Succès populaire inédit : la série « The Knockout » a rassemblé quelque 320 millions de téléspectateurs en Chine, devenant l’un des phénomènes télévisuels récents du pays. Au-delà des chiffres, la production se distingue par son inscription explicite dans le registre de l’anticorruption, thématique hautement politique qui occupe une place centrale dans le discours public depuis plusieurs années.
La popularité de la fiction illustre une évolution dans la manière dont le pouvoir communique. Pékin mise désormais sur des programmes de fiction à forte qualité de réalisation pour diffuser et normaliser ses messages. En mettant en scène enquêtes, poursuites judiciaires et représentations de la morale publique, la série propose une narration qui rejoint et amplifie les objectifs officiels de lutte contre la corruption, tels qu’ils sont portés par la direction du pays.

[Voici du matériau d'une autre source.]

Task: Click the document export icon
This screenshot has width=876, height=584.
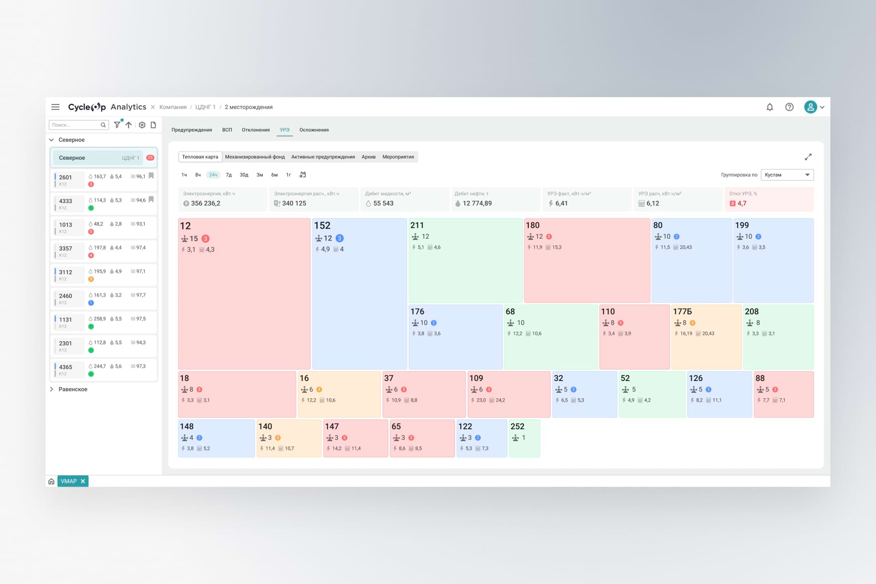Action: [x=153, y=125]
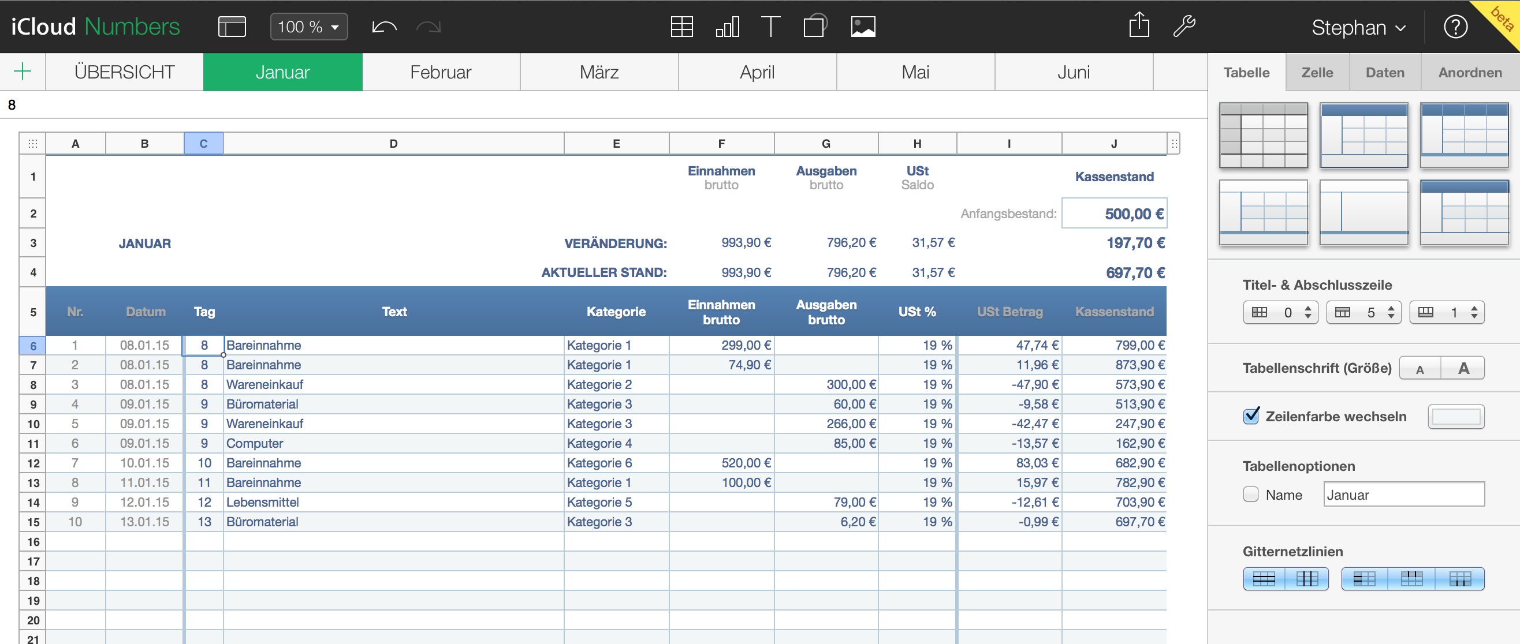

La montée en puissance de ce type de productions soulève des questions sur les frontières entre divertissement et communication politique. Pour le public, la qualité narrative et la mise en scène contribuent à rendre compréhensibles et attractifs des sujets institutionnels complexes. Pour les institutions, l’usage de la fiction permet de toucher des audiences larges et variées en recourant à des codes populaires plutôt qu’à des discours purement officiels.
Au cœur de cette stratégie figure la campagne anticorruption associée au nom de Xi Jinping, dont la visibilité a été renforcée par des dispositifs médiatiques et culturels. Le succès de « The Knockout » illustre ainsi une pratique contemporaine de communication politique : utiliser la puissance des plateformes de divertissement pour inscrire une narration publique favorable à des politiques d’État. Ce phénomène mérite une attention continue, tant pour son impact sur les représentations collectives que pour les transformations qu’il révèle dans la fabrication et la diffusion de récits publics en Chine.